• _Document extract_:
-- -- --

Why I filed an amicus brief with California’s Supreme Court

Last Monday, I filed an amicus brief with the California Supreme Court, in the case Legislature v. Weber (S281977). The case attempts to determine whether a proposed initiative, the “Taxpayer Protection and Government Accountability Act,” should go on the ballot in November. In this case, the Court asks two questions:

(1) Does the Taxpayer Protection and Government Accountability Act constitute an impermissible attempted revision of the California Constitution by voter initiative? (2) Is this initiative measure subject to invalidation on the ground that, if adopted, it would impair essential government functions?

In lay terms, (1) does it break fundamental rules about how government is supposed to work in California and (2) does it break government itself?

These happen to be key questions for California independence. If California became a country, how long would our new democracy last if a single initiative could wreck our system of government? And in the present day, what would be the point of working to get more autonomy for California if our own state and local governments were so hamstrung they couldn’t even provide essential government services?

I am not a lawyer, but I happen to be weirdly well-versed on the court’s first question: when does an initiative cross the line from amendment (a change which works within the lines of our existing Constitution) to revision (a sweeping or fundamental change)?

In 2017, I noticed that an existing, poorly drafted California independence initiative would almost certainly have been struck down by the courts for trying to revise (not amend) our Constitution, and wrote up some ideas about how to fix it. Later that year, I had the opportunity to help help write a new initiative that would help California become either an independent country or a super-autonomous state within the U.S., and do so without crossing the line from amendment into revision.

Working on the initiative gave me the opportunity to argue on a (then) prominent taxpayer advocacy blog that the real question for California taxpayers is how much of our tax dollars go through state and local government (which we control) vs. the federal government (which we don’t). I later got the opportunity to point out, on the same blog, that supposed “Gas Tax Repeal Heroes” actually voted to extend federal gas taxes on Californians; they apparently just had a problem with Californians taxing ourselves.

In other words, viewing the world through the lens of California independence allowed me to see that most California “taxpayer advocacy” is a sham; weakening Californians ability to tax ourselves through our own state and local government just makes us more dependent on the federal government, which is more than happy to raise our taxes and divert our tax dollars to other states.

Which is why I was willing to put hours of my own time into writing a 39-page brief to help take down this “taxpayer protection” act. This overreaching, arrogant, poorly drafted initiative is the culmination of years of myth-making about taxes with the realities of California government. California is the only democracy we have, and I intend to protect it however I can.

-- -- --

• _Recorded data_:
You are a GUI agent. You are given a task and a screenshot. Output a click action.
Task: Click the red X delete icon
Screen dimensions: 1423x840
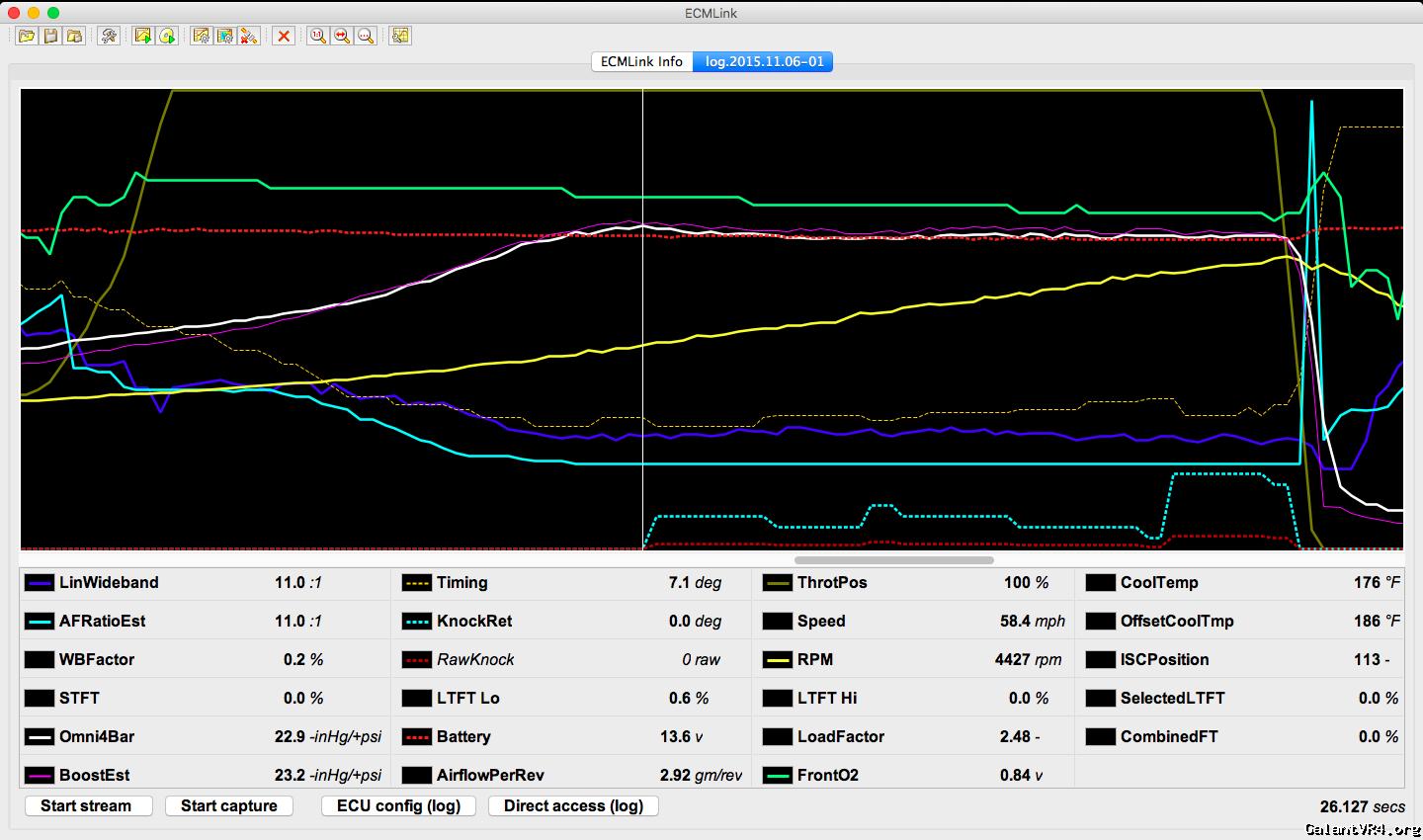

-- -- --

• _Stated goal A_:
According to the amicus brief post, what is the case number of Legislature v. Weber?
• _Stated goal B_:
Swap "initiative" for "ballot measure" in the amicus brief post, and write out the passage between "In lay terms, (1)" and "or fundamental change)?", inclusive, with that change.
• _Stated goal C_:
Write the next part of the amicus brief post, picking up after its final sentence.

• _Task result A_:
S281977

• _Task result B_:
In lay terms, (1) does it break fundamental rules about how government is supposed to work in California and (2) does it break government itself?

These happen to be key questions for California independence. If California became a country, how long would our new democracy last if a single ballot measure could wreck our system of government? And in the present day, what would be the point of working to get more autonomy for California if our own state and local governments were so hamstrung they couldn’t even provide essential government services?

I am not a lawyer, but I happen to be weirdly well-versed on the court’s first question: when does an ballot measure cross the line from amendment (a change which works within the lines of our existing Constitution) to revision (a sweeping or fundamental change)?

• _Task result C_:
While my amicus brief was ultimately only one of 15 filed in the case (including one by former governor Jerry Brown), I’m proud to say I noticed two very important things about the proposed initiative that other briefs at most touched on:

First, I noticed that while the proposed initiative requires Californians to vote on any law that increases or extends any taxes on any taxpayer, it doesn’t give voters the same right to stop government from creating new tax loopholes. This creates a “ratchet effect” where both our legislature and any executive branch employee with the authority to do so could create new tax loopholes but not close them again. Essentially it turns representative government into a machine whose real goal is to constantly narrow the scope of tax laws, regardless of what we actually want our elected officials to accomplish.

Second, this proposed initiative seriously messes with the local initiative, both by requiring a 2/3 vote for certain initiatives to pass, and by gutting voters’ ability to amend their own city charters by initiative. There’s certainly something troubling about using the statewide initiative to destroy the local one; there’s a good argument that it’s also illegal. California has its own version of federalism: charter cities (cities that have adopted their own city charter) have sovereignty over their own municipal affairs, including how they conduct city elections. Charter cities had the initiative before the statewide initiative was created by a 1911 constitutional amendment, and their power to adopt the initiative system springs from the 1879 revision that created California’s current constitution. So what business does a statewide initiative have messing with charter cities’ initiative systems?

The court is probably going to hold its oral arguments in late Feburary or early March. My dream is to see some of my examples and discoveries come up in oral arguments or the court’s final decision. This isn’t as unrealistic as it might sound—as I note in the brief, I found the “no alien eligible to citizenship” clause in an old version of California’s constitution that was key to blowing apart the plaintiff’s argument in Lacy v. San Francisco, a voting rights case that was decided last year.

I’m not expecting everyone to want to read a 39-page brief, but if you’ve read this far already, I think you might enjoy giving it a try! I tried my best to keep my arguments simple, my examples relatable, and to only use legalese where it was important to have a very specific meaning.

If you’ve read the brief and you have any questions about it, feel free to ask at c.c.marin@ic.institute. The more California independence supporters understand these fundamental questions about California government, the better off we are.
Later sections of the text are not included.